Lei se posó en el suelo de la caverna y plegó las alas. En el momento en que sus extremidades tocaron el suelo, las chispas de las paredes se convirtieron en llamas. El fuego central cambió de color y adoptó un blanco plateado intenso, y un poderoso olor de lluvia reciente llenó el espacio. Las llamas formaron la cabeza de un inmenso dragón, un poderoso wyrm con dos cuernos curvados en la frente y unas largas y puntiagudas orejas. Un risco que rodeaba su barbilla daba la impresión de que era barbado.
—¿Quién se halla entre nosotros? —dijo, y la sala retumbó con el sonido—. ¡No sois hijos de Siberys!
—No —gritó Daine, descendiendo del lomo de Lei—. Venimos en busca de conocimiento.
El dragón plateado ardiente bajó la mirada y pareció percatarse, entonces, de la presencia de Daine.
—Que el simulador abandone su falsa forma y después consideraremos vuestra petición.
A regañadientes, Lei alzó el patrón en su mente y disolvió el ensalmo. Sus músculos ardieron cuando se encogió hasta su forma original y sus escamas se convirtieron de nuevo en ropa y armadura. Un instante después, estaba con las manos y las rodillas en el suelo. Físicamente se sentía bien, pero percibía un gran vacío en su interior. Hacer acopio de toda esa energía la había cansado más de lo que esperaba.
El fuego central adoptó un intenso color azul zafiro, y su forma se revolvió y cambió. El nuevo dragón tenía los ojos grandes y hundidos y un solo cuerno en el centro de su cabeza.
—Interesante —dijo como un trueno, mirándolos—. Un viajero, y del todo infrecuente. ¿Qué buscáis para atreveros a perturbar nuestro descanso?
Un mes antes, Daine se habría vuelto hacia Lei. Un años antes, Jode habría sido la voz del grupo. Ahora, Lei vio en Daine la fortaleza que no había visto en mucho tiempo. Fue el capitán Daine quien se adelantó y alzó la mirada hacia el fuego.
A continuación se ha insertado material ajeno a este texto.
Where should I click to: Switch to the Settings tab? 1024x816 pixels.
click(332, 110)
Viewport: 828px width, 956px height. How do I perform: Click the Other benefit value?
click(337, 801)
—La Oscuridad onírica está reuniendo su poder en el corazón de Dal Quor. El equilibrio entre los planos está cambiando. Hemos sido enviados a este lugar por alguien que cree que podrías guiarnos en la batalla que nos espera.
—¿Y con qué fin lucháis?
—Para proteger nuestro mundo, el mundo en el que tú naciste, de las fuerzas de la pesadilla.
La llama retembló a través de un espectro de colores y la forma parpadeó como verdadero fuego antes de convertirse una vez más en el gran dragón azul.
—Eres valiente, viajero. Y dices la verdad. Un ejército de pesadillas se reúne en el corazón de Dal Quor, y a cada momento que pasa los planos se acercan al alineamiento vital. Pero todo gira sobre una pieza: la luna de cristal, que es custodiada en la Torre de Mil Dientes.
—¿Qué debemos hacer?
—Debéis encontrar un camino a la torre que no os lleve al ejército de horrores reunido en las llanuras. Y debéis encontrarla llave para destruir la luna de cristal, para restaurar el desequilibrio de antaño. Se halla en un lugar doloroso, un recuerdo olvidado, una batalla que has librado cien veces. Es un camino peligroso, pero el único que lleva al lugar al que debéis ir.
Daine pensó en lo que decía y asintió.
—Muy bien. Gracias por tu sabiduría, gran eidolon.
—Nuestros asuntos no han concluido —dijo el dragón en llamas. Su voz cambió y, con ella, su color y su forma. Dragones de cobre y bronce, rojo fiero y torvo verde.
Lei vislumbró una gran calavera de dragón formada con fuego, blanca como el hueso, justo antes de que la llama adoptara un color tan negro como la sombra.
—El camino ha sido preparado. Coged vuestro regalo y recorred el mundo una vez más.
Las relucientes fauces del dragón se abrieron y espiró. Una columna de llamas en forma de prisma engulló a Daine, y su grito resonó por toda la sala.